Rancunier, Alejandro laisse passer une année, et fin janvier 2022, passe à l’attaque en exécutant des scripts de piratage pour cibler des routeurs nord-coréens responsables du trafic du pays. Par vagues successives, Alejandro sature le système et finit par les faire planter avec autant de facilité que s’il s’agissait d’un test d’intrusion pour une entreprise de taille moyenne. Tout cela en pyjama depuis son domicile en Floride. Pendant une semaine, le portail gouvernemental ou le site de réservation en ligne de compagnies aériennes gérées par l’État ont été coupés. La presse croit à une attaque de l’ampleur d’une force nationale.
Pourtant, le gouvernement américain n’a pas aidé Alejandro dans sa tâche. Sa réputation est lancée. Caché sous le pseudonyme, P4x, le hacker est contacté par des agences de renseignements et d’autres hackers.
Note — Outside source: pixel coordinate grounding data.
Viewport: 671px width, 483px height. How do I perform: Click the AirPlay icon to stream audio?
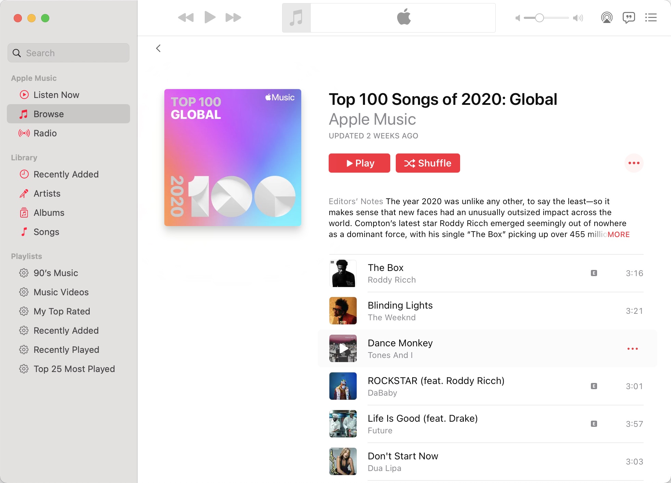click(606, 19)
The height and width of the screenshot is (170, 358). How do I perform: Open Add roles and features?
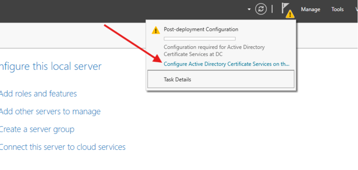coord(38,94)
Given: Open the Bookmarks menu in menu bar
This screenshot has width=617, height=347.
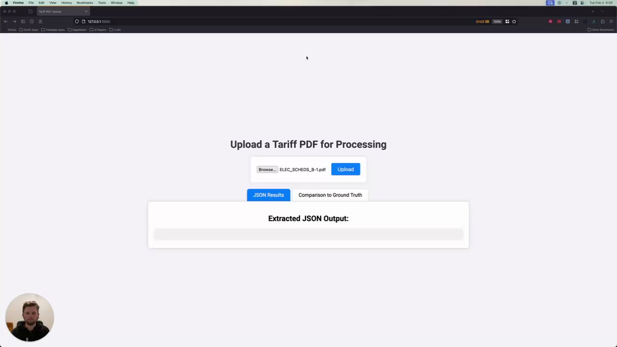Looking at the screenshot, I should pos(85,3).
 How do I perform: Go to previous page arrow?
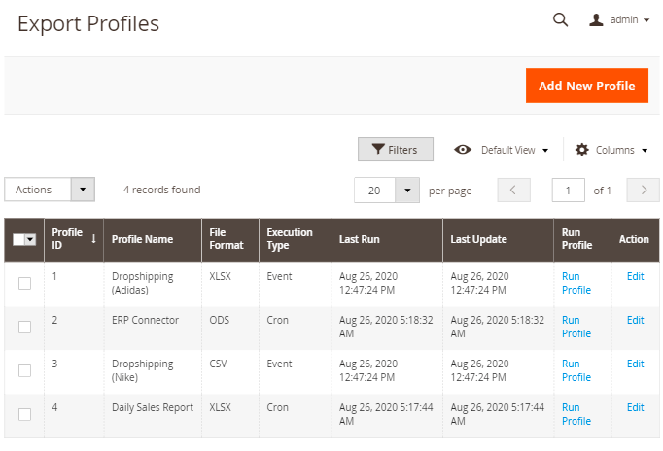pyautogui.click(x=513, y=191)
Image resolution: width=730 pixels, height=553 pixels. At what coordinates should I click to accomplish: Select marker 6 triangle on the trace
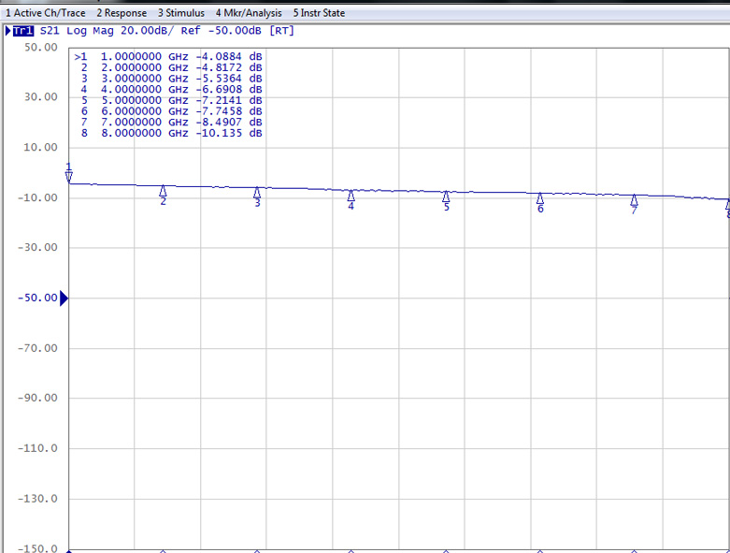[x=539, y=197]

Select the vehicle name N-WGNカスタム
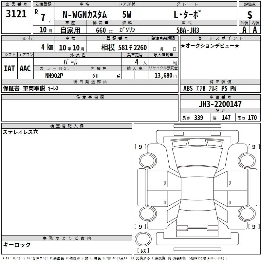click(x=84, y=15)
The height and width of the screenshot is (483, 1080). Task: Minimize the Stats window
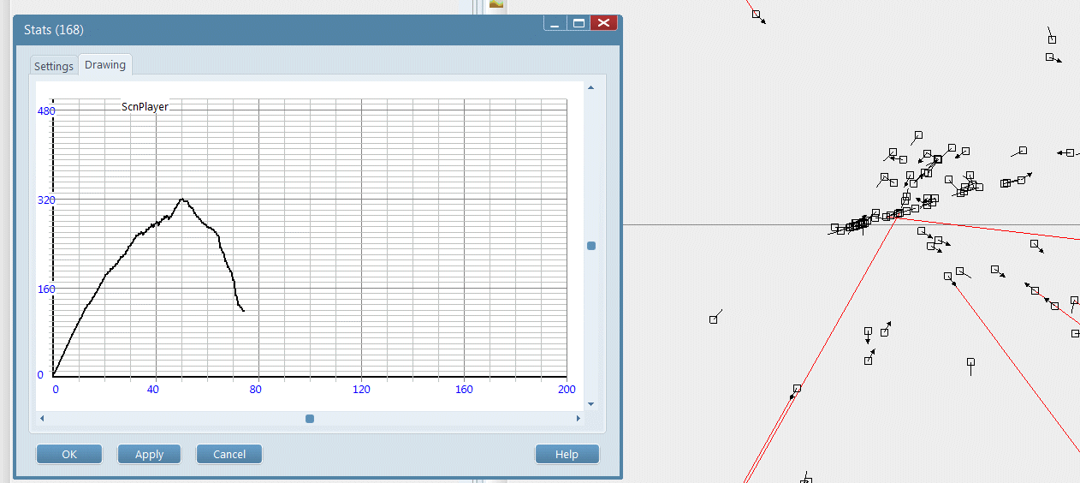(x=555, y=23)
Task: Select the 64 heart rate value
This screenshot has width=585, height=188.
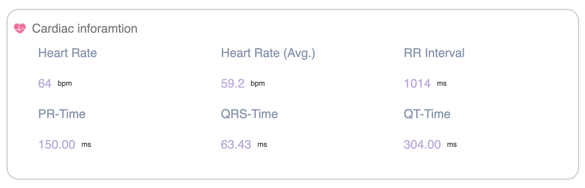Action: pos(45,83)
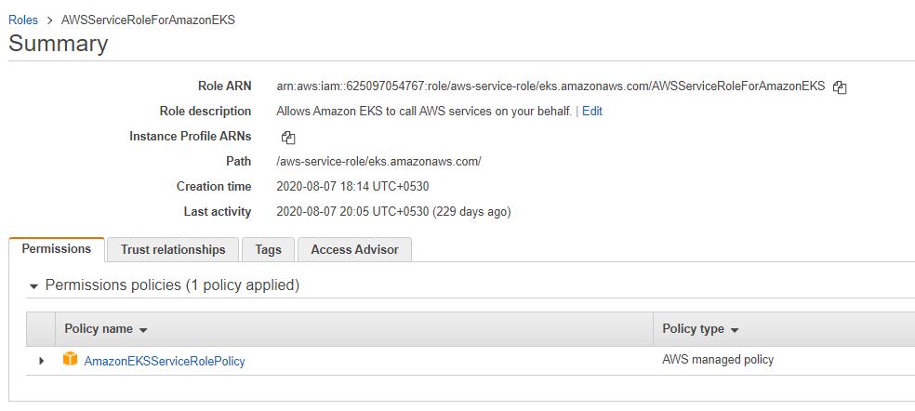The image size is (915, 411).
Task: Go back to Roles via breadcrumb
Action: click(x=23, y=20)
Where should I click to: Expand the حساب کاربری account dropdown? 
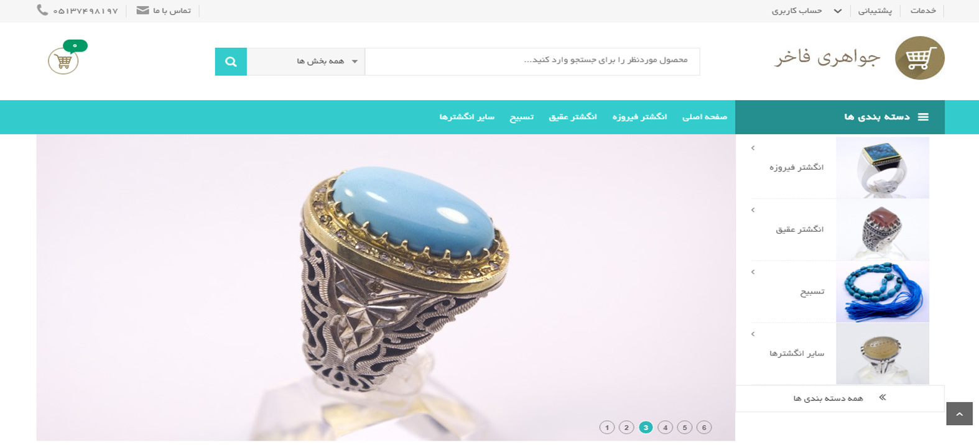click(x=807, y=11)
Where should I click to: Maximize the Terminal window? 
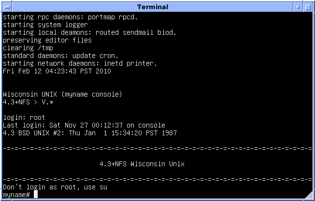[x=308, y=7]
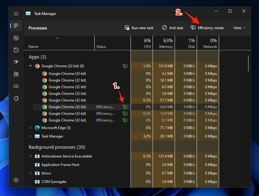This screenshot has width=259, height=196.
Task: Click the End task button
Action: coord(173,28)
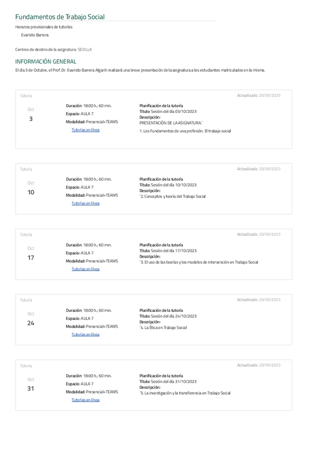Open Tutorías en línea link for Oct 17
This screenshot has width=323, height=456.
[86, 269]
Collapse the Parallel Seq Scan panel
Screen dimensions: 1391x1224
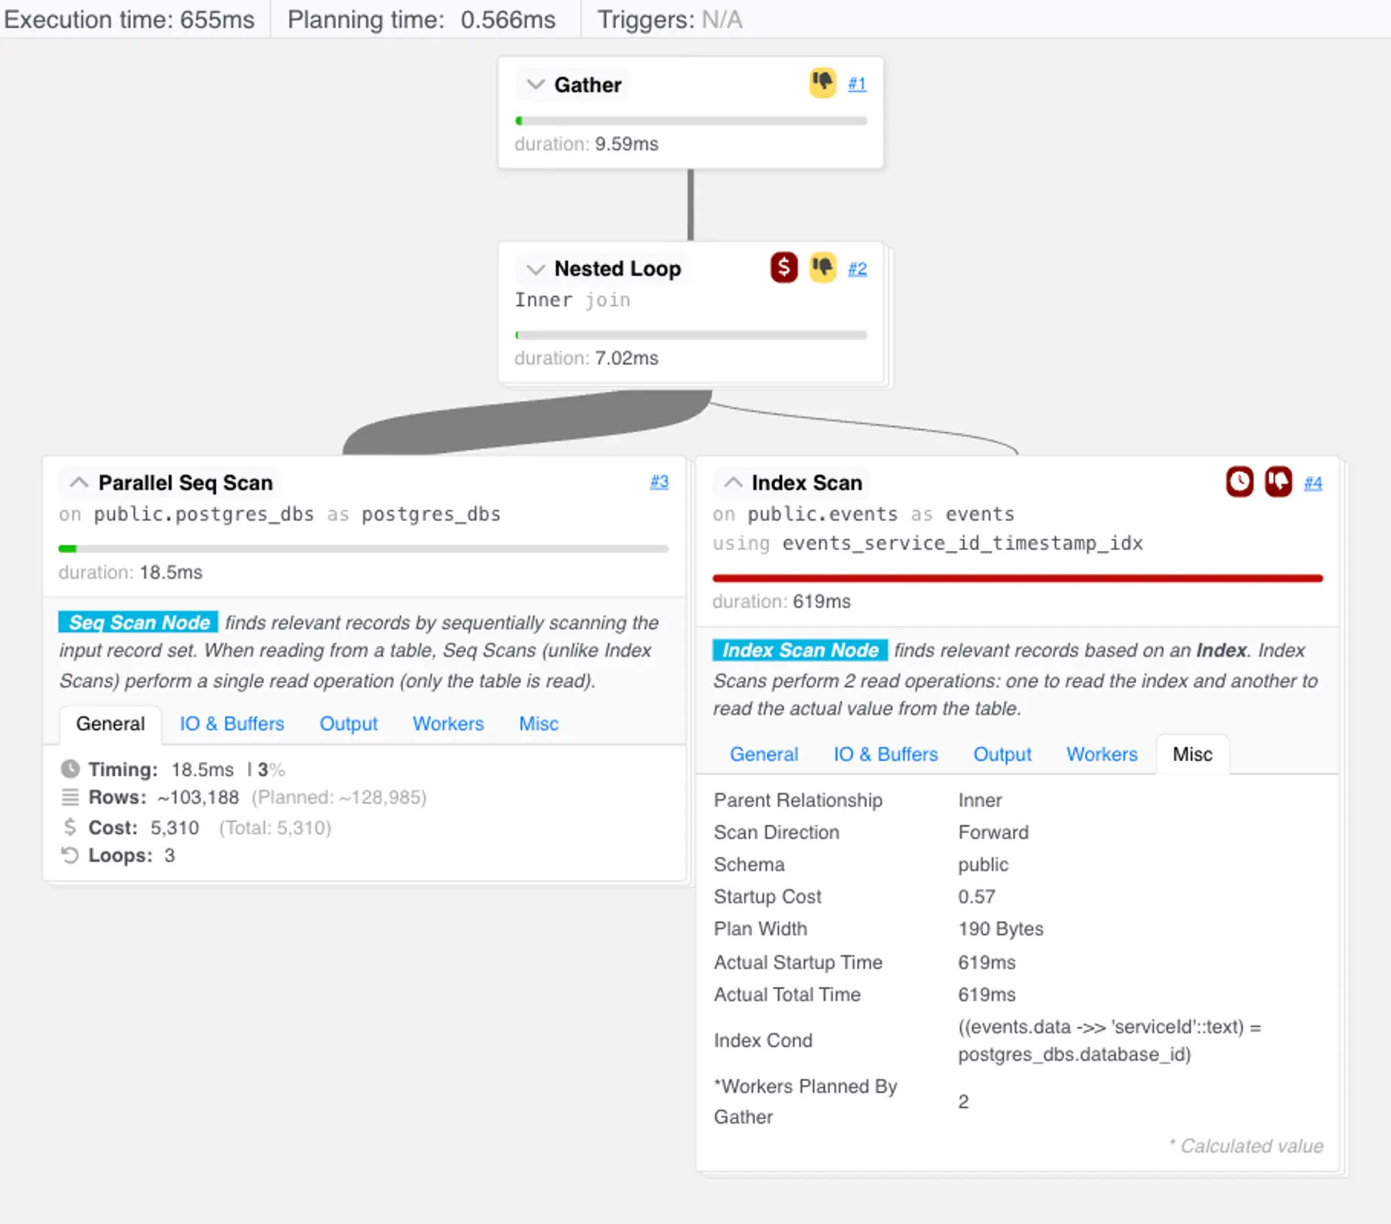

On veut le rencontrer, connaître le visage de celui qui a mis à mal l’internet du pays le plus sécurisé du monde. Lui craint pour sa vie. Il connait les risques encourus. « J’ai acheté trois armes immédiatement après, un fusil de chasse semi-automatique, un pistolet Glock 19 et un fusil Beretta M4000. Et je me suis entrainé. » Deux ans plus tard, il reconnait être toujours armé, son Glock 19 posé entre son écran d’ordinateur et son clavier.
PowerPoint
La Corée du Nord pourrait-elle assassiner un hacker de 38 ans en short, depuis le jardin de sa maison en Floride ? « On m’a prévenu que si cela devait arriver, cela ne ressemblerait pas à ce que l’on pourrait penser dans les films. Ce ne serait pas un super espion nord-coréen faisant des roulades dans mon jardin. Ils paieraient un gang local pour me voler et me tirer dessus par exemple. » Il affirme que depuis le début, les renseignements de Kim Jong-un l’avaient identifié, et qu’ils n’auraient pas intérêt à s’en prendre à un collaborateur du FBI.
Car Alejandro est devenu un véritable atout pour le gouvernement américain. Comme toute grande puissance mondiale, il est une grosse machine difficile à mobiliser au rythme des bouleversements que la cybersécurité rencontre, appuyée par des nouvelles technologies plus puissantes que jamais. Lorsqu’il fait la démonstration de sa méthode contre la Corée du Nord à des gradés de la défense nationale, l’un d’eux plaisante : « Attendez, vous n’avez pas eu besoin de passer six mois à faire des présentations PowerPoint ? ».
Pédocriminalité
Pour autant, Alejandro voudrait que les choses aillent plus vite pour être plus efficace. Les différents filtres d’autorisation et de validation qu’il doit rencontrer pour agir au nom du gouvernement américain sont un frein, selon lui. « Quand il a fallu tirer sur Oussama Ben Laden au Pakistan, et donc violer un espace aérien, interagir avec la population locale, on s’est pas souciés d’attendre des mois pour avoir des autorisations. Par nécessité, c’est comme cela que la cybersécurité doit pouvoir agir. On ne peut pas développer des logiciels et attendre trois ans pour les déployer. Ils seront obsolètes car les systèmes auront eu le temps d’évoluer. »
Alejandro le sait mieux que personne, l’Occident n’est pas suffisamment armé en matière de piratage informatique pour se protéger des régimes totalitaires. Via sa société Hyperion Gray, il officie aujourd’hui presque exclusivement pour la DARPA, reliée au Pentagone, sur des dossiers qui touchent essentiellement à la traite d’être humain, la pédocriminalité et la collecte de données. Pendant des années, son entreprise n’a gagné que très peu d’argent. Il voulait se faire connaître. C’est chose faite.